"""

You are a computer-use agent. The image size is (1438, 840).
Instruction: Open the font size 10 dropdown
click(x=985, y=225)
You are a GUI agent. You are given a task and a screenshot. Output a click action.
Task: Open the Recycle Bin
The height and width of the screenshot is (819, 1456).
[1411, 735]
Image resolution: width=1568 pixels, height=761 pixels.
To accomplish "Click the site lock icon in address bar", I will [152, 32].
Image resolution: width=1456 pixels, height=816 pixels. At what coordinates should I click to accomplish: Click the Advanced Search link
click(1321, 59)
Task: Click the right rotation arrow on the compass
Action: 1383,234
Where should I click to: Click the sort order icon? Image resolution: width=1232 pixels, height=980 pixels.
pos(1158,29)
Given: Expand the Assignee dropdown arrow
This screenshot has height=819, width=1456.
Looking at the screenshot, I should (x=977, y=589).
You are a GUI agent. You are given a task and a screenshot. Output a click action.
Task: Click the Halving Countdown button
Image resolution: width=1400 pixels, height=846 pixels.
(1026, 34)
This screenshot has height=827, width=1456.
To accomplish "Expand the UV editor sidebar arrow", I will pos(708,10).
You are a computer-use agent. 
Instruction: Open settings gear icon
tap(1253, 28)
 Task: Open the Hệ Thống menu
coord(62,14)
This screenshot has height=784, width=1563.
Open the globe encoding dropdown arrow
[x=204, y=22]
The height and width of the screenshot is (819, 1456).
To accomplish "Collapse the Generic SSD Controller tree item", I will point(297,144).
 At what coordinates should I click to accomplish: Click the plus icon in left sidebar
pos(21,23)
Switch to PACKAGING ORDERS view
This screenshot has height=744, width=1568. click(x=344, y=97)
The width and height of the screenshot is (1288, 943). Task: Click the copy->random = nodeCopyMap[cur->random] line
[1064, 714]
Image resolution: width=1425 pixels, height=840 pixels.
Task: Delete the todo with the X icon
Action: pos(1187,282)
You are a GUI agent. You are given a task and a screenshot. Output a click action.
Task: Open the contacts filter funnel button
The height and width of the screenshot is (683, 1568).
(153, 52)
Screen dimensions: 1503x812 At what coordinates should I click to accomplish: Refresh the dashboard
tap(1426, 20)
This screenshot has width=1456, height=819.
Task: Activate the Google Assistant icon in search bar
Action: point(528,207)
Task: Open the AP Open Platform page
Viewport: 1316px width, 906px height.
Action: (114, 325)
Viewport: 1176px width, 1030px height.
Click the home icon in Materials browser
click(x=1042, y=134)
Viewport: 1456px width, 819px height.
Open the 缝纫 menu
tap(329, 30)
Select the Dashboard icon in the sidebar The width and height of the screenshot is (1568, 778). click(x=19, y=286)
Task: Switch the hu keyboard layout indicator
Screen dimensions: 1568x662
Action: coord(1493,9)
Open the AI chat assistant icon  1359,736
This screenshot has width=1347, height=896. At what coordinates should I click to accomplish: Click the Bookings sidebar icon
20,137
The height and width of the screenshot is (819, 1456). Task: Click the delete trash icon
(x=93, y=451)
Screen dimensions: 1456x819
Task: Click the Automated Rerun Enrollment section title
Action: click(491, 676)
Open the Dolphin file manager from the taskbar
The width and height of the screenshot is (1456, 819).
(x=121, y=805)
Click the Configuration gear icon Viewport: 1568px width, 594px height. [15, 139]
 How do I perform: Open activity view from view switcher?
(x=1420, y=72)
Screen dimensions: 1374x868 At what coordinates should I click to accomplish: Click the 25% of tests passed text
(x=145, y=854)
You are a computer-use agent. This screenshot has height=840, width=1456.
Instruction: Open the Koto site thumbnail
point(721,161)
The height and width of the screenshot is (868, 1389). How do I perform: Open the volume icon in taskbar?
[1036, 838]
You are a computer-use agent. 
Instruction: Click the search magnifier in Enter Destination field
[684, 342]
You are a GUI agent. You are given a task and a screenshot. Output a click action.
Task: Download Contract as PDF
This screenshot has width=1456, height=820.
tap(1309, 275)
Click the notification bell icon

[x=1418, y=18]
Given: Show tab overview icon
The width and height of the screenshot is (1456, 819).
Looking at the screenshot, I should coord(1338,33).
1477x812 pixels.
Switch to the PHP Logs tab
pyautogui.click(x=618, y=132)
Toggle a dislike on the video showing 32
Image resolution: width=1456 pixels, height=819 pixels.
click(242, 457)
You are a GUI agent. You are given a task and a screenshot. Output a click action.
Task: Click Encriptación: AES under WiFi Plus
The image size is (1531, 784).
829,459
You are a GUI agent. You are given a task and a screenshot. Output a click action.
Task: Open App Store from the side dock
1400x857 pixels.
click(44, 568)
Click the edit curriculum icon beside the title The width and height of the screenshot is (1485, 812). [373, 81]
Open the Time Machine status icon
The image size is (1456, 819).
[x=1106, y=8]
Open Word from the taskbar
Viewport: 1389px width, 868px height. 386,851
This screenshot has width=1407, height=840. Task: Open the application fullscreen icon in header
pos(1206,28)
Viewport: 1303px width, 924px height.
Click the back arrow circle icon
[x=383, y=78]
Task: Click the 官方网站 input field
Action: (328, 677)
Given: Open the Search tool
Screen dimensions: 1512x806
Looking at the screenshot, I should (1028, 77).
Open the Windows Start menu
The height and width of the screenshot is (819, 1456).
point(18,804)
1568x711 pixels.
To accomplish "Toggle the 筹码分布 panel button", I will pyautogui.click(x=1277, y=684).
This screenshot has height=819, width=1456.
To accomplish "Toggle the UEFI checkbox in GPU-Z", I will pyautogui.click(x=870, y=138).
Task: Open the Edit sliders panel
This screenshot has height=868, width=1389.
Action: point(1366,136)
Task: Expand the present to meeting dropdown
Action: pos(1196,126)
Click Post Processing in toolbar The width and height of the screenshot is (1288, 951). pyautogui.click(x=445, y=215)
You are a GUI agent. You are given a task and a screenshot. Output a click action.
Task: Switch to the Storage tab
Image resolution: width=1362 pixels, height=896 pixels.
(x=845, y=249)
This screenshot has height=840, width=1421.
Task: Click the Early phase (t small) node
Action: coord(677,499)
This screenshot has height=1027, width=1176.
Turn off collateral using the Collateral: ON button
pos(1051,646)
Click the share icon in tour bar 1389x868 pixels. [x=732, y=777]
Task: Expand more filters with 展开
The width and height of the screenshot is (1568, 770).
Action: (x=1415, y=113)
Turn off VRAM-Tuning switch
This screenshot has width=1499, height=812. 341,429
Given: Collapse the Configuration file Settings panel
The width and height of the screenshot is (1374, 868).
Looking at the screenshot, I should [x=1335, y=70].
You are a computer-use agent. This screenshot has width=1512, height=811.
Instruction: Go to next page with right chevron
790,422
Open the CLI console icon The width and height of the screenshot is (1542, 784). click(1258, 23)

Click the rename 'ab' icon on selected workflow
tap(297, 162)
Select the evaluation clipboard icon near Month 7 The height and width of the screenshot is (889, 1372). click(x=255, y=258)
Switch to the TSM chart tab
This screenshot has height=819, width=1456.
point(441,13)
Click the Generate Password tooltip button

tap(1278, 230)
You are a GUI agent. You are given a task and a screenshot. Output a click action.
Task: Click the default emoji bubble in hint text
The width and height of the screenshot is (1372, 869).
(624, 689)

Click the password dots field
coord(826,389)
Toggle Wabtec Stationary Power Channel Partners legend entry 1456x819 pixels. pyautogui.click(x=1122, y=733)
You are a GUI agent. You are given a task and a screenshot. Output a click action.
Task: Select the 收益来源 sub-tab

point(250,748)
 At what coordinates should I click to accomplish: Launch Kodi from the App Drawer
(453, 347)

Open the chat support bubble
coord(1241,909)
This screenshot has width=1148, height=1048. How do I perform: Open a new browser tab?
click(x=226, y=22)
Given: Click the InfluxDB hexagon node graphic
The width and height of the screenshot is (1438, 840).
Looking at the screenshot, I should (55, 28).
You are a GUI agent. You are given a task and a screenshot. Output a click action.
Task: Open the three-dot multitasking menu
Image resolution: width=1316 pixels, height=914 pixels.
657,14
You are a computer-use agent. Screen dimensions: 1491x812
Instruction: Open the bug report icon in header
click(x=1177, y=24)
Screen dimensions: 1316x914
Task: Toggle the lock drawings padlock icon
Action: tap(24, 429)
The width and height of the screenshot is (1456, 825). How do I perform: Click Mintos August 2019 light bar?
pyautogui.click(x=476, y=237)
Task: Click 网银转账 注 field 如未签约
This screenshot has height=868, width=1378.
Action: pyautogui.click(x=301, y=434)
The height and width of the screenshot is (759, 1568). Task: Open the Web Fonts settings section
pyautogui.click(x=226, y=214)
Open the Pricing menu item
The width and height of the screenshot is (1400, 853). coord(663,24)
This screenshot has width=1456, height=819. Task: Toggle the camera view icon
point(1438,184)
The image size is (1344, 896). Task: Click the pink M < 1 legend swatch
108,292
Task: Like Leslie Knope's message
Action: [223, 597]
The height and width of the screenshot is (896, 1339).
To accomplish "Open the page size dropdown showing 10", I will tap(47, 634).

"""

Output only the lines from the one holding "Instruction: Open the bug" through the last line above, exactly as they appear.

» **Solution below**
Instruction: Open the bug report icon in header
click(x=1177, y=24)
Screen dimensions: 1316x914
Task: Toggle the lock drawings padlock icon
Action: tap(24, 429)
The width and height of the screenshot is (1456, 825). How do I perform: Click Mintos August 2019 light bar?
pyautogui.click(x=476, y=237)
Task: Click 网银转账 注 field 如未签约
This screenshot has height=868, width=1378.
Action: pyautogui.click(x=301, y=434)
The height and width of the screenshot is (759, 1568). Task: Open the Web Fonts settings section
pyautogui.click(x=226, y=214)
Open the Pricing menu item
The width and height of the screenshot is (1400, 853). coord(663,24)
This screenshot has width=1456, height=819. Task: Toggle the camera view icon
point(1438,184)
The image size is (1344, 896). Task: Click the pink M < 1 legend swatch
108,292
Task: Like Leslie Knope's message
Action: [223, 597]
The height and width of the screenshot is (896, 1339).
To accomplish "Open the page size dropdown showing 10", I will tap(47, 634).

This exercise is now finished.